● **Complete the following**:
a) Reproduce the foster care excerpt word for word, from "There were frequent" to "on her way.".
b) Write the next part of the foster care excerpt about Tasia Wright, picking up after its last sentence.

● **Excerpt**:
==================================================
Pulled from a neglectful home, Tasia Wright remembers the terrifying loneliness of growing up in foster care in Southern California. 

There were frequent visits with psychiatrists, and when she met with Dr. Eliot Moon, she remembers getting a sweet, a prescription and being sent on her way.

“I just went to his office, took my piece of candy and let him tell me what medication I’d be on,” recalled Tasia, who said the doctor would tell her the treatment was for “bad behavior.”

“He didn’t ask us why we did what we did, or anything like that.” She felt like “it was set in stone. He has to put you on a med.”

Now 27, Tasia is sharing the story of her emotionally fragile childhood under the care of one of California’s highest prescribers of antipsychotic medications to foster children — the latest installment of the Bay Area News Group’s ongoing investigative series “Drugging Our Kids.”
==================================================
● **The data**:

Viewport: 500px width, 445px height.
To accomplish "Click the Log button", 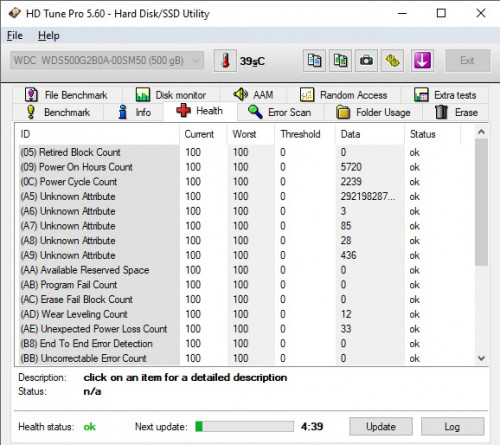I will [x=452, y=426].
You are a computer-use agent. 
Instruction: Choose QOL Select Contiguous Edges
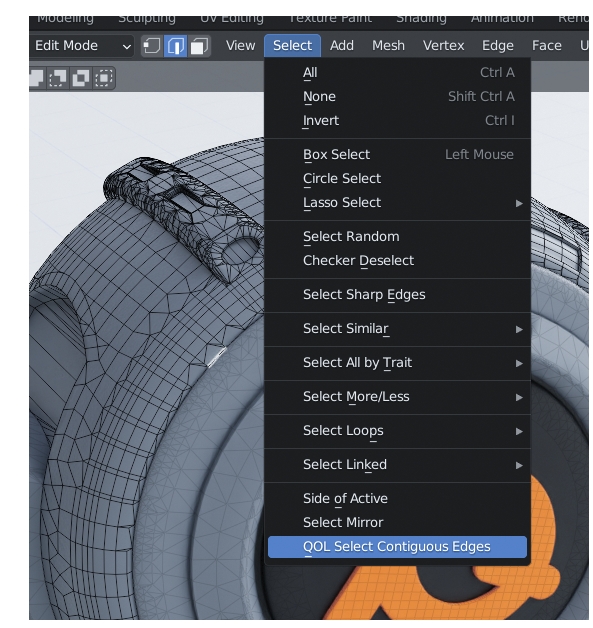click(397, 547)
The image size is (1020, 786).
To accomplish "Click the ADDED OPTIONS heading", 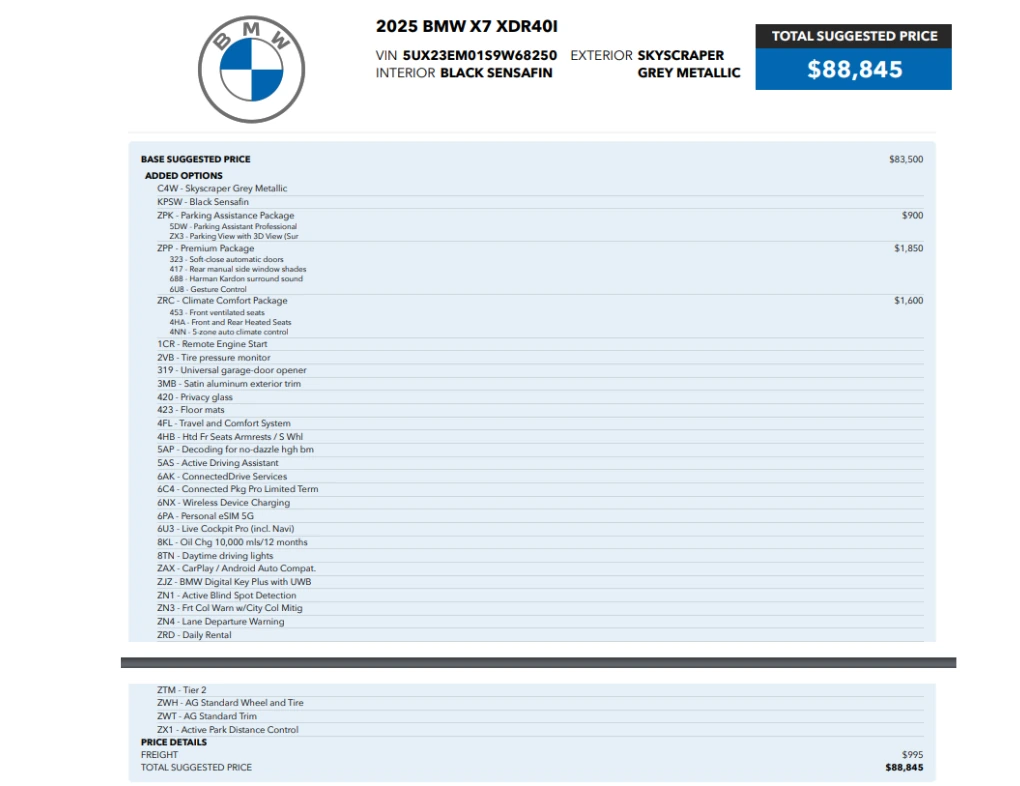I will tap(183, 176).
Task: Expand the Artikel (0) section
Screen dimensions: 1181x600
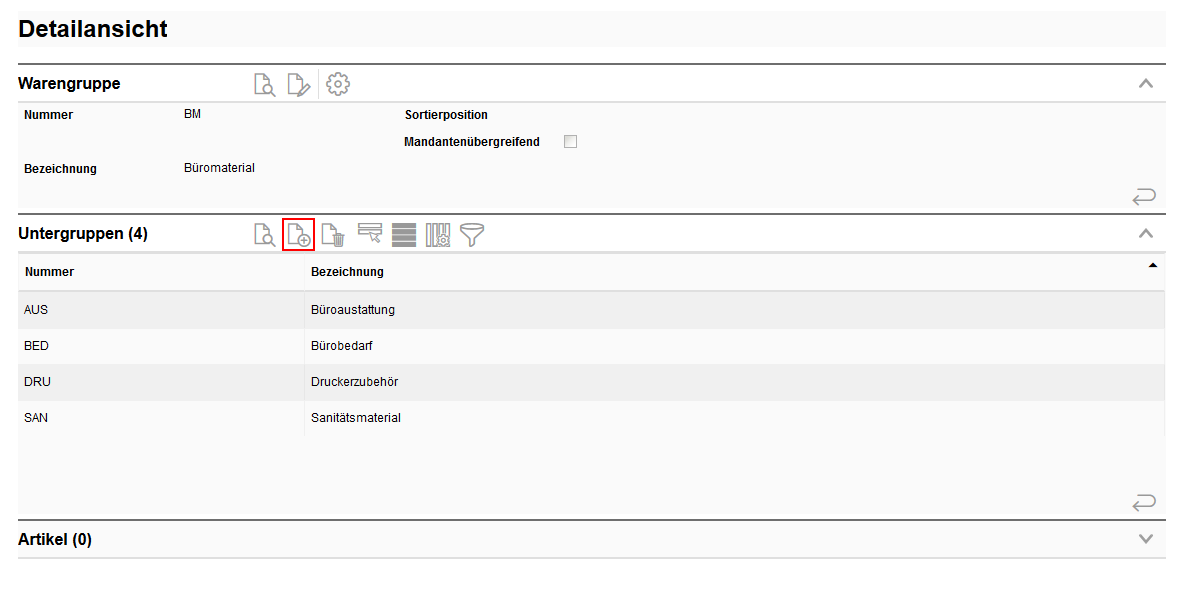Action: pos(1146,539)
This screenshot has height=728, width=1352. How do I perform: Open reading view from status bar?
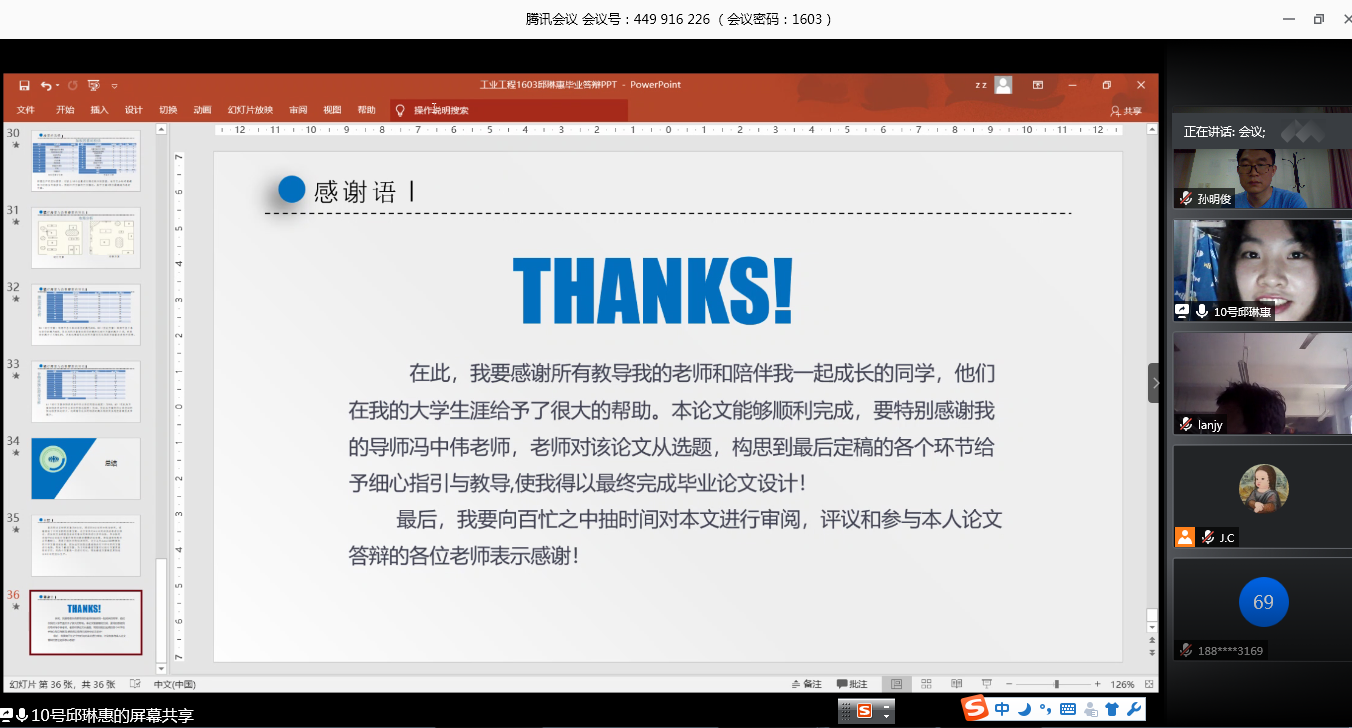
==================================================
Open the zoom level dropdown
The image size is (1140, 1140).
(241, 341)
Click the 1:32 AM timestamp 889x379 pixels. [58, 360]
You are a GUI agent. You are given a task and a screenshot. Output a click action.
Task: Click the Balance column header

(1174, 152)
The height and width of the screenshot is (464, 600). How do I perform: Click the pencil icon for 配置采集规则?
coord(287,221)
==================================================
● **Numbered responses**:
a)
There were frequent visits with psychiatrists, and when she met with Dr. Eliot Moon, she remembers getting a sweet, a prescription and being sent on her way.

b)
A new investigation of the prescribing habits of 1,280 doctors and nurse practitioners, published Sunday, showed Moon was among a select group: 120 psychiatrists who were responsible about 50 percent of the time when a foster child received antipsychotics. The powerful psychiatric drugs often come with debilitating side effects for children.

Tasia was 6 when social workers wrested her from a single mother with drug problems. The little girl arrived at the Hillsides residential group home in Pasadena, with a nurse noting in her files that Tasia “appears bright, answers questions, smiles. … Says she has no aches, pains or problems.”

She left the group home 13 years later, morbidly obese, with Type 2 diabetes and medication-induced tremors.